Even a single distant match can be enough to move a case forward.
“In this case, there was one match in the DNA database that helped push us forward toward identification,” Wyatt said. “Just one person made that possible, and they probably don’t even know. They’re not closely related, and it’s possible they never even knew Jamie existed.”
This, she said, is why it is so important for people who have had their DNA tested to upload their results to the databases that make this kind of work possible. There are three databases used for this sort of research: GEDmatch, FamilyTreeDNA, and DNA Justice. Anyone who wants to participate can help investigators by uploading their results and opting in to law enforcement matching.
“Especially with unidentified human remains, people don’t realize how many have been separated from their family but aren’t on any list as reported missing,” Wyatt said. “This was the case with Conway County Jane Doe.”
Wyatt said she hopes more people understand both the role the public can play and the realities of the process. Even small contributions, like uploading DNA data to public databases, can make a difference — often without people even realizing it.
“In most cases, if you choose to assist, you probably won’t even realize you’re helping,” she said. “But those small pieces can be what allow us to move a case forward.”
She added that investigative genetic genealogy is a careful, step-by-step process.
“It’s not an instant answer,” she said. “Sometimes we’re narrowing it down from hundreds of people to a much smaller group, and it takes time and additional information to get to one name.”

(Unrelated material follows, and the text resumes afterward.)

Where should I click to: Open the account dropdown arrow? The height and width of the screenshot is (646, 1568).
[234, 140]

Beyond science, Wyatt’s work also depends heavily on communication — a skill she continues to develop through her studies at UA Little Rock.

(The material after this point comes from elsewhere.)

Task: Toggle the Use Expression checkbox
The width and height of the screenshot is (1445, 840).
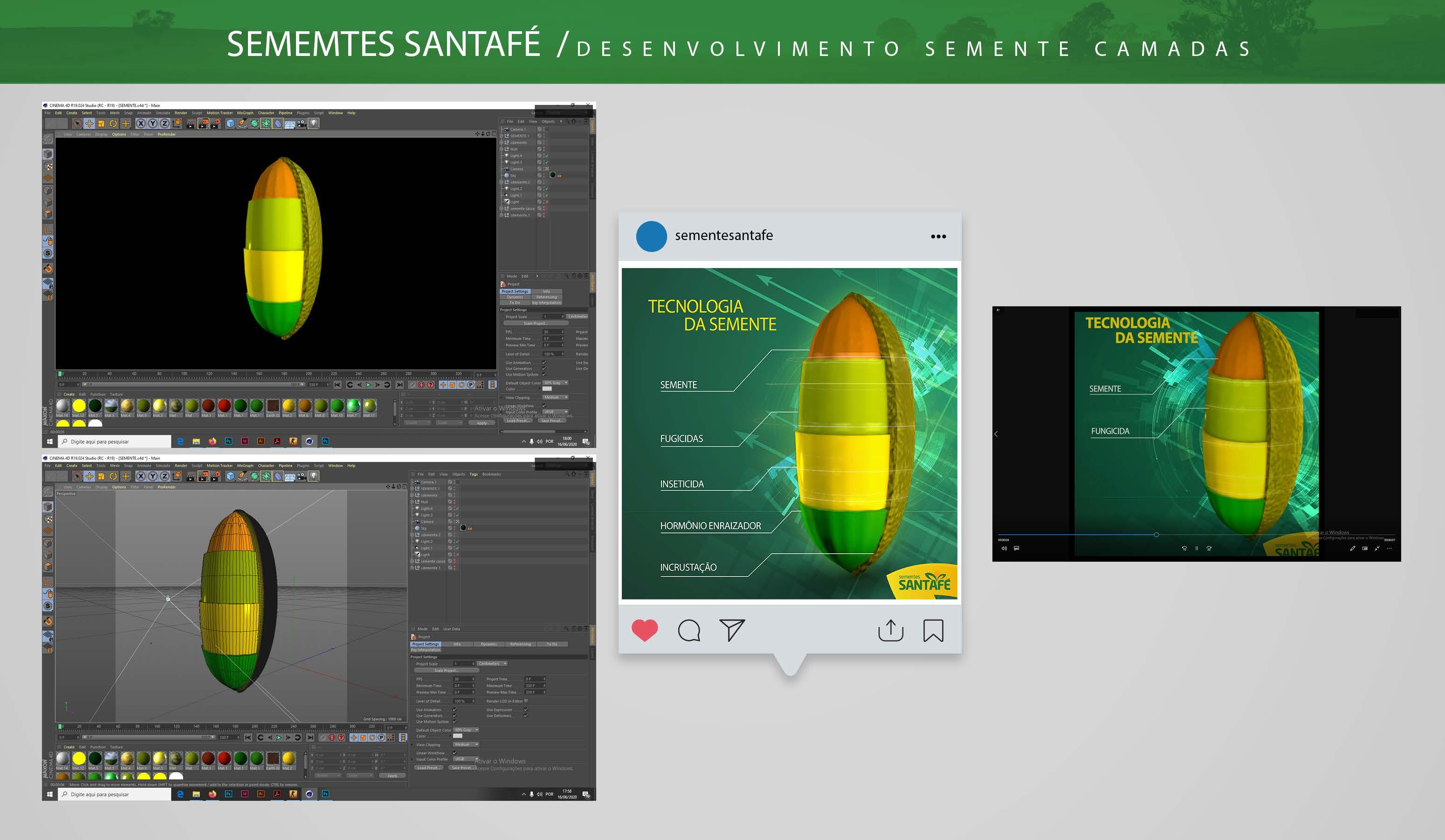Action: [525, 710]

Her role involves translating complex genetic findings into clear, actionable information for investigators, many of whom are not specialists in DNA analysis. She said her studies in applied communication have helped her navigate relationships with law enforcement while working on sensitive, often emotional cases.
“You’re working with people who may have been on these cases for decades,” she said. “There’s a lot of emotion tied to that, so how you communicate matters.”
For Wyatt, identifying Moore was both a breakthrough and a reminder of the weight of the work.
“It’s very bittersweet,” she said. “There is that celebratory moment that you finally found the connection, but it’s very fleeting because you realize there are painful implications as well. Jamie got her name back, and Jamie’s family is now processing that loss.”
Wyatt said she is grateful for the opportunity to play a role in helping family members find not only answers, but peace.
As investigators continue working the case, Wyatt hopes her efforts highlight the potential of investigative genetic genealogy and the need for more resources to support it in Arkansas.
For Wyatt, the goal remains simple — to help give people their names back and bring a measure of peace to the families still searching for answers.